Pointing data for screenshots
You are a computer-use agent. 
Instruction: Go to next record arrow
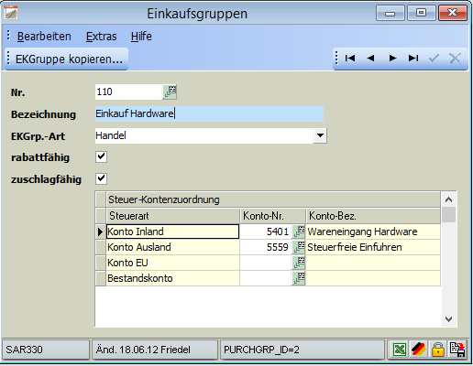(x=392, y=58)
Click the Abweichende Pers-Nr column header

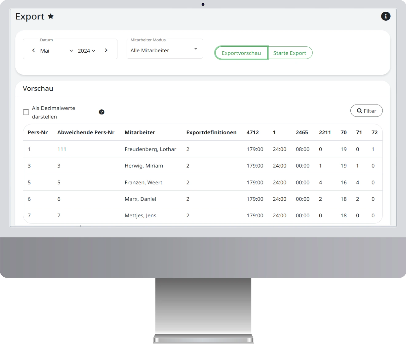click(x=86, y=132)
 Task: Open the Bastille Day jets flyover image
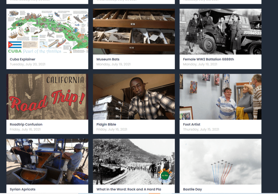(220, 162)
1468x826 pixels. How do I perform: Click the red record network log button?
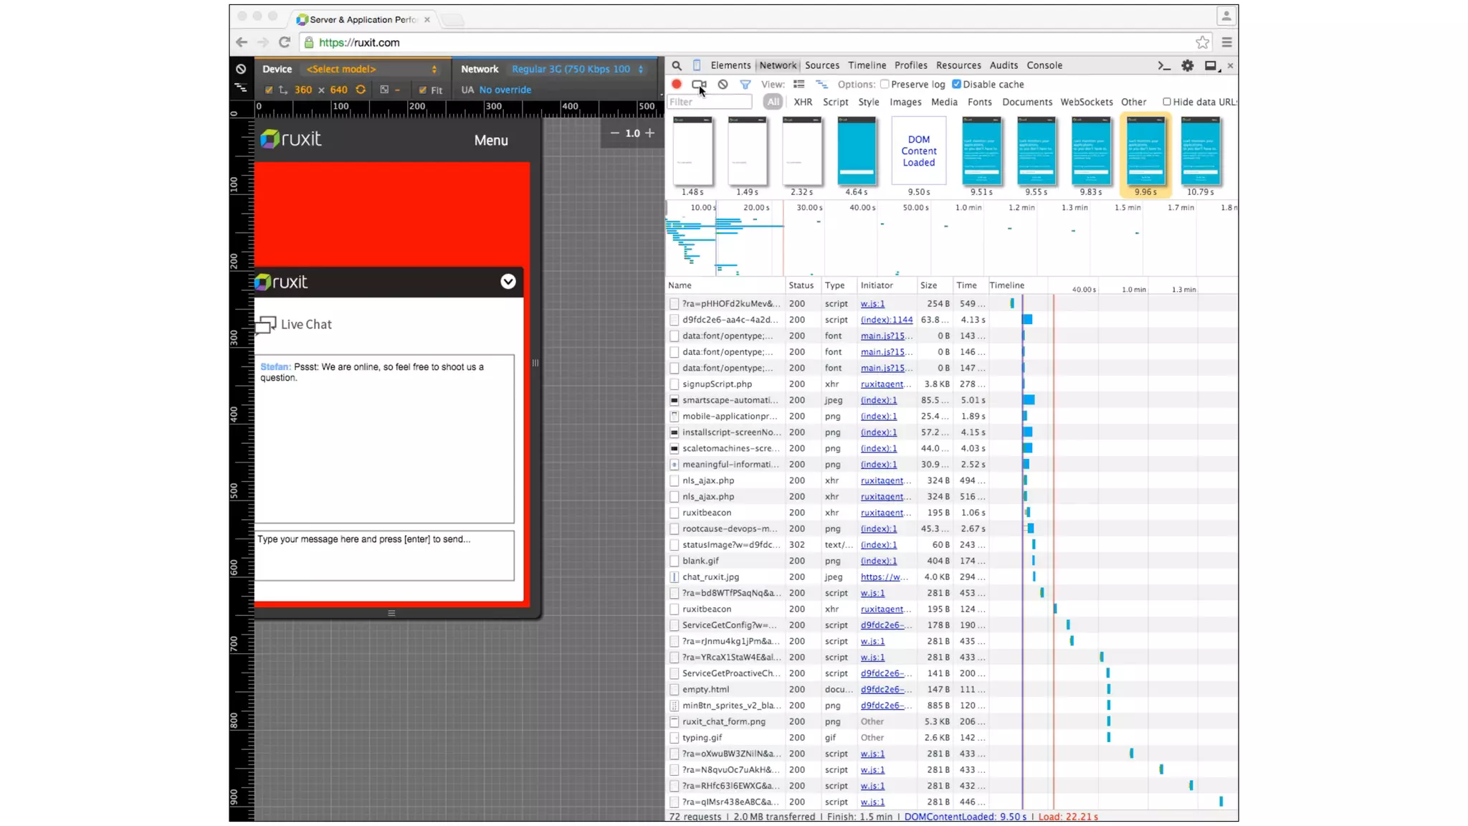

Written task: Write out the lines of all the rows above word for word, leaving the pictures out.

Solution to this task:
You are a computer-use agent. 
Instruction: Go to next record arrow
(x=392, y=58)
Click the Abweichende Pers-Nr column header

click(x=86, y=132)
 Task: Open the Bastille Day jets flyover image
(220, 162)
1468x826 pixels. How do I perform: Click the red record network log button?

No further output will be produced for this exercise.